What you are asked to do. Your copy must start with the line containing "The image size is (640, 360)." and end with the last line of the entries, matching them exactly and leaving out every picture.

*** Opening of Task inputs ***

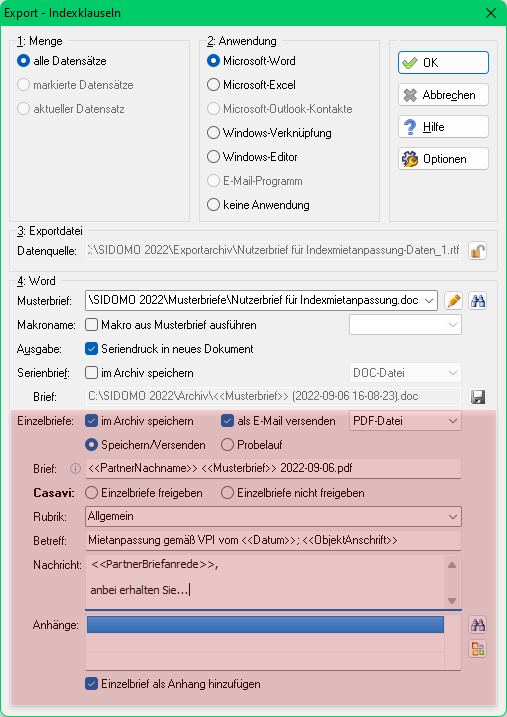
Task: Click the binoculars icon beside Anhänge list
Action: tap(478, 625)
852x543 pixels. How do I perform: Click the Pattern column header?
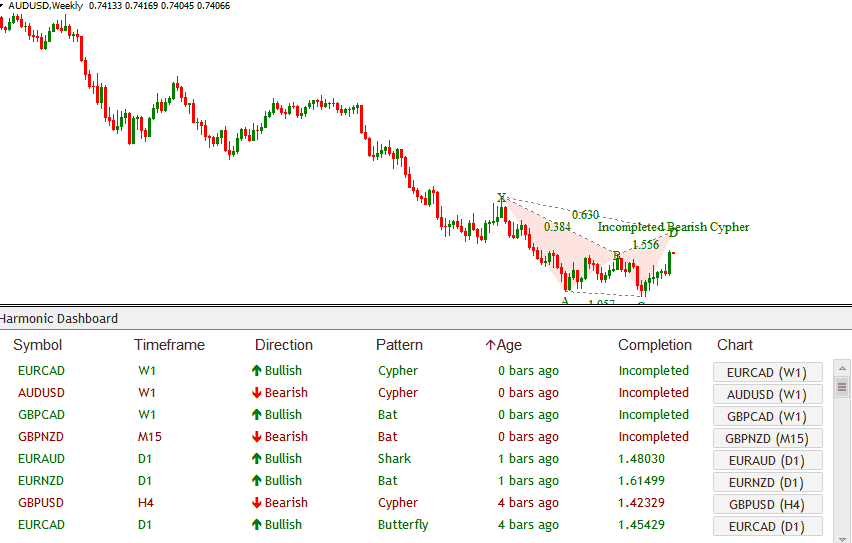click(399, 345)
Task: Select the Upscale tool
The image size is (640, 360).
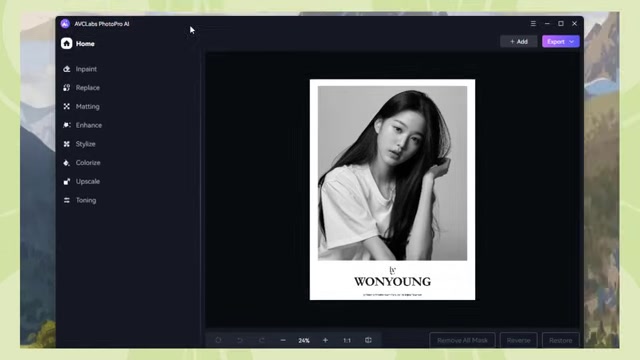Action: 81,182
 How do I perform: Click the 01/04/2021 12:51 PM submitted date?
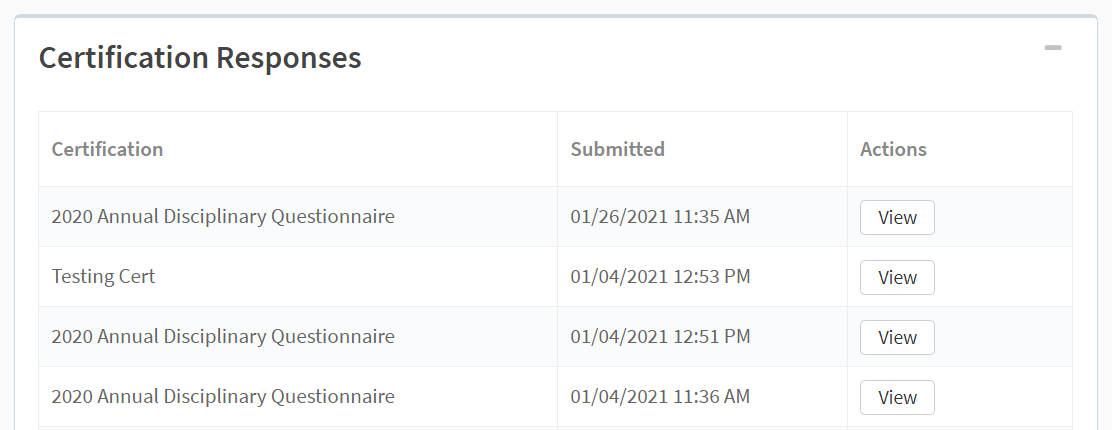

*** Close of Task inputs ***

Reply to the exercise.
The image size is (640, 360).
Action: 81,182
 How do I perform: Click the 01/04/2021 12:51 PM submitted date?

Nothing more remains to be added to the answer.